Search billions of records on Ancestry.com
   

Advertisement





German Immigrant Ancestors
in Syracuse and Onondaga County, New York

Anton V. Altmann


Anton V. Altmann
Anton V. Altmann, Syracuse, New York
(circa 1890?)


Anton V. ALTMANN typified the story of the humble young immigrant finding success in the United States. He was born on 7 October 1850 in ("Bohemia") Germany (or "Czecho-Slovakia"), and immigrated to the U.S. at the age of 17. After first settling for a time in Auburn, New York, he then moved to Syracuse in 1872, and was naturalized there that year. He soon became involved with the Syracuse Turn Verein and remained in Syracuse for the rest of his life, though he returned to his homeland at least ten times on subsequent business and pleasure trips (including in 1910, 1913 with Syracusans Fritz Braun and Frank Traugott, and in 1923). (See photo of his friend, Frank Traugott.)

He married Wilhelmina ("Minnie") NUTZ, daughter of Martin NUTZ, “one of the pioneer businessmen of the North Side” of Syracuse, on 17 October 1872. (Martin Nutz died 29 January 1898 and is buried with his wife at Woodlawn Cemetery, Syracuse.)

Anton V. Altmann was a tailor and was employed in his early years in Syracuse by the A. C. Yates Company (a clothing company which employed many German workers between the years 1855-1890). Between 1876 and 1898 he conducted the Merchants Tailoring Company located at 727 North Salina Street (according to his obituary), and also seemed to operate his own men's clothing store (see ad below) at 706-710 North Salina Street in 1897. Additionally, he served as Syracuse's Police Commissioner from 1886 to 1890 under Mayor Willis Burns.


Anton V. Altmann
Anton V. Altmann, ad, page 58 from
Geschichte der Deutschen in Syracuse and Onondaga Co.

Task goal – Please copy the stretch of the Anton V. Altmann page from "He married Wilhelmina" through "and Onondaga Co.". The rows come from a separate source and have no connection to the Anton V. Altmann page.

Information given –
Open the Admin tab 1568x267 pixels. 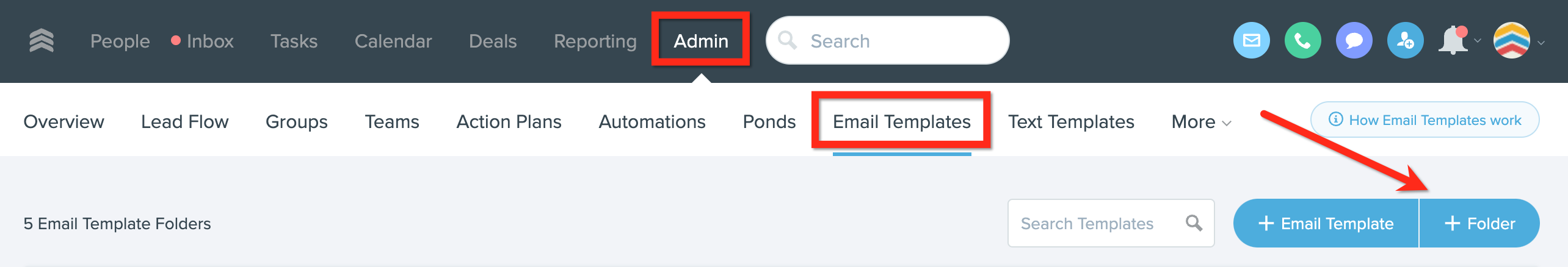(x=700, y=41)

...

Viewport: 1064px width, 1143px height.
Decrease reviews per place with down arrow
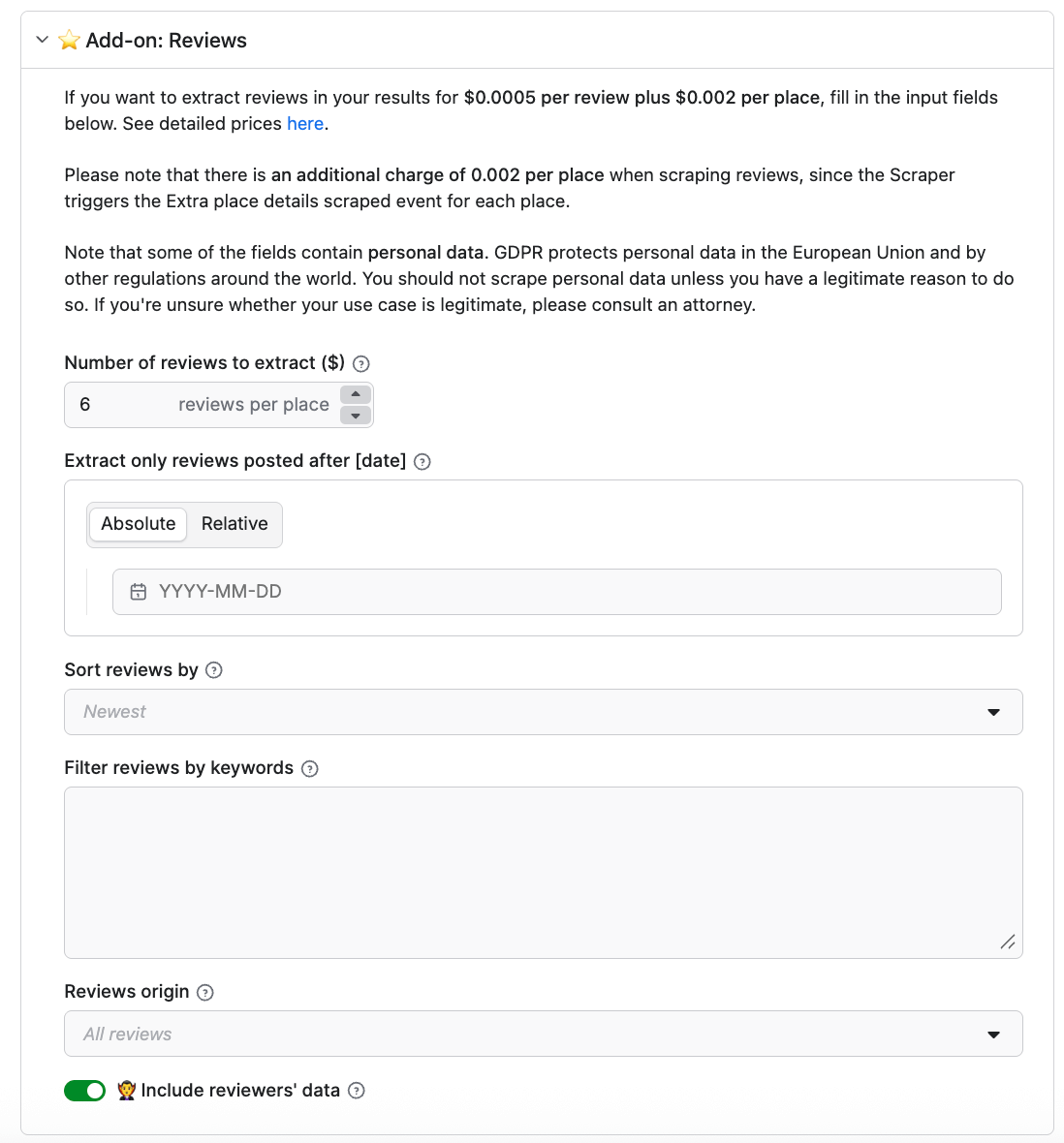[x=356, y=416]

Problem solution –
He married Wilhelmina ("Minnie") NUTZ, daughter of Martin NUTZ, “one of the pioneer businessmen of the North Side” of Syracuse, on 17 October 1872. (Martin Nutz died 29 January 1898 and is buried with his wife at Woodlawn Cemetery, Syracuse.)

Anton V. Altmann was a tailor and was employed in his early years in Syracuse by the A. C. Yates Company (a clothing company which employed many German workers between the years 1855-1890). Between 1876 and 1898 he conducted the Merchants Tailoring Company located at 727 North Salina Street (according to his obituary), and also seemed to operate his own men's clothing store (see ad below) at 706-710 North Salina Street in 1897. Additionally, he served as Syracuse's Police Commissioner from 1886 to 1890 under Mayor Willis Burns.


Anton V. Altmann
Anton V. Altmann, ad, page 58 from
Geschichte der Deutschen in Syracuse and Onondaga Co.